The Player is regularly cited as one of the best satires of Hollywood ever made. Not having studied the matter I cannot judge although it strikes me as more sardonic and blackly comical than satirical, but perhaps that is due to Altman's typically laconic style more than anything else.

Griffin Mill (Tim Robbins) is vice-president at a movie studio and his job is to listen to pitches all day, identify hot properties and pass them on to the producers. When he starts getting death threats from a writer he assumes that he has rejected, Griffin decides to track him down and appease him with a deal. But things go pear-shaped when Griffin identifies the wrong man and then in a fit of anger accidentally kills him. And worst of all, his cushy, highly paid job is on the line,  

The Player is a crime movie both in the sense of an actual murder being committed by Griffin and in a metaphorical sense in the murder of originality, integrity and so on by the philistinic studio execs who are only concerned with making money. The screenplay by Michael Tolkin (who appears with his brother Stephen, playing a couple of writers who approach Griffin for a deal) based on his own novel skilfully weaves the two aspects together, having Mill commit both acts not only thus literally and metaphorically getting away with murder but being rewarded for it.

The pitch-black irony well suits Altman’s sensibility and, as has become his calling card, he peppers the narrative with a roster of famousscreen faces, playing either themselves or fictional characters (the funniest being Bruce Willis and Julia Roberts in a mock '40s style neo-noir).
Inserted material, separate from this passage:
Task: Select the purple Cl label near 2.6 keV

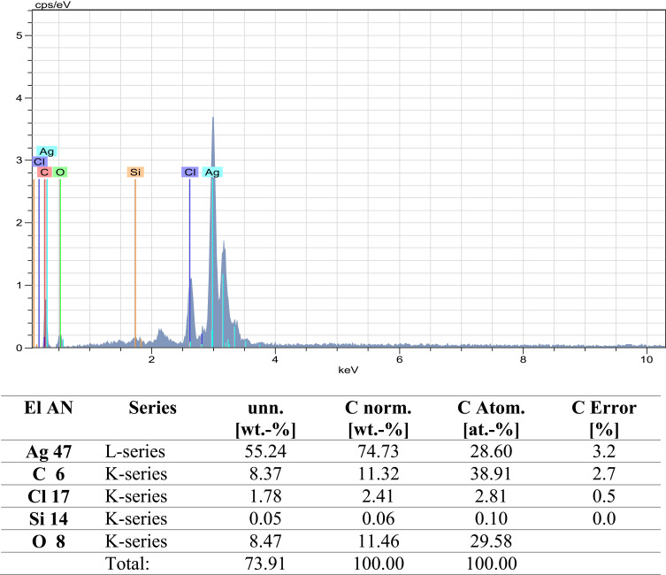Action: (x=190, y=172)
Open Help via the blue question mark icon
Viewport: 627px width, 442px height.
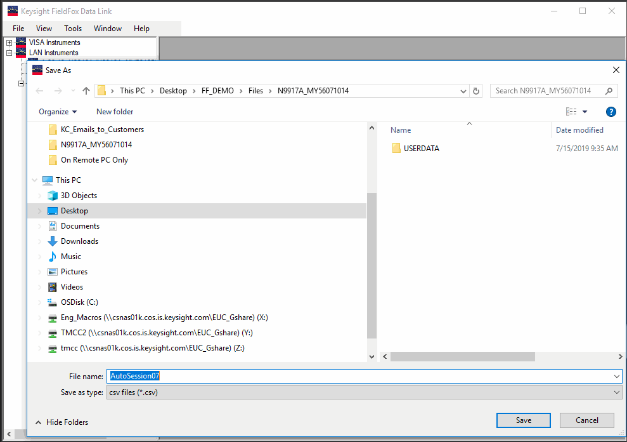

The result, if at times a little heavy-handed (there are less obvious choice for an "art" film than The Bicycle Thieves) makes for engaging viewing with Robbins a most charming villain.

FYI: The film was Oscar nominated for Best Direction and Best Screen Adaptation but was passed over for both in a year of strong showings (Clint Eastwood won for directing Unforgiven and Ruth Prawer Jhabvala for her adapted screenplay for Howards End).